Meb: I think it cost, was it interactive brokers, like $100 million for trading errors because they couldn’t deal with the, they just went to zero and that was it, they couldn’t deal with software. Anyway, all right. So, your short energy, what else? I assume fresh gold is probably a long at this point?

Eric: Yeah. So, some of the precious metals are in uptrend, some of the bonds are technically in uptrends. Most of the grains and [inaudible 00:33:44] are in downtrends, so CTAs are generally gonna have short positions and things like cotton and corn. Wheat is a little different but canola, soybeans, bean oil. There’s a lot of deflation out there, the meats, lean hogs, live cattle, those are generally short right now. So, it’s mostly of short exposure. The only long exposure that it really jumps at me are bonds, a little bit of dollar long position. So, it’s an unusual posture for CTAs but it’s not unbelievable given the current market circumstances.

Meb: Think about bonds is interesting, too, because certainly when you and I were going to university, they weren’t talking that much about sovereign just trading it negative interest rates. The modern reality of plenty of the world trading at negative interest rates at this point is sort of a new phenomenon. But it’s interesting because as you think about managed futures in general, too, at least I’m just kinda spitballing here, and you think of the potential outcomes of the world and what the future may look like of inflation, which is one that a lot of people say, “Look, managed futures is great because you’ll end up owning commodities and be along these nutritional portfolio.” But deflation scenario is also potential benefit with managed futures positioning, too. I think I saw someone talking about on Twitter the other day where the Fed futures for end of the year was saying negative interest rates. I don’t know if you have any thoughts there.

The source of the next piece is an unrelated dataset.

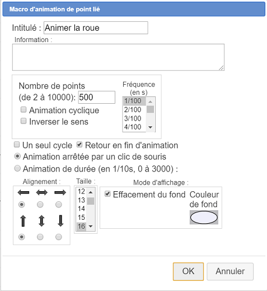
Task: Click the vertical double-headed alignment arrow icon
Action: (x=41, y=221)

Eric: I have too many thoughts about that. My third and final experiment that I’ll tell you about, this is a newer experiment obviously. But I try to explain the opportunity to invest in bonds to people without identifying that I’m talking about bonds. So, I just described the attributes of this investment and I say, “Look, here’s an asset class. It’s got a lot of history, 99% of your return comes from the yield component. There are some capital gains or losses from time to time but those net out to basically zero overtime. The current yield is about 65 basis points and the fees are really low. How do you feel about… Oh, and it’s negatively correlated with stocks most of the time recently, it wasn’t in the past. About 30% of the time it’s negatively correlated with stocks for the past 100 years but recently it’s been negatively correlated. How do you feel about investing in this?”

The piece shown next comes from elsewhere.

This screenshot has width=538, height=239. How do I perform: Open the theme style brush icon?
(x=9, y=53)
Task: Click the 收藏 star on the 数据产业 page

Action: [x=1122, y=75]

People ask me, they’re like, “Well, isn’t that below the rate of inflation?” I’ll say, “Yeah, it’s below the rate of inflation.” “It’s 65 basis so that’s my expected return going forward?” And I said, “Well, it could be a little more, a little less, but generally speaking, yeah, whatever the yield is. It’s about 90% accurate at predicting your future compound of return.” And they shake their head. They’re like, “Why would I ever invest in such a thing?” And then they say, “Oh, wait a minute. But if the yield goes up though then we’ll get a higher yield?” And I said, “No, you’re locked in and you’re gonna take a capital loss if the yield goes up.” And that’s not strictly true but it is for the purposes of this explanation. So, basically, 10 people out of 10 say, “That’s absurd, I would never invest in such a thing.” And then I reveal to them, “I’m talking about the 10-year treasury.”

Meb: So, wait, I have 40% of my portfolio in that. What do you mean? Yeah. The long-held beliefs are hard to really change. How do you guys handle the stock component? You just index it? You just do market cap weighting, do you do some other approach? What do you guys do?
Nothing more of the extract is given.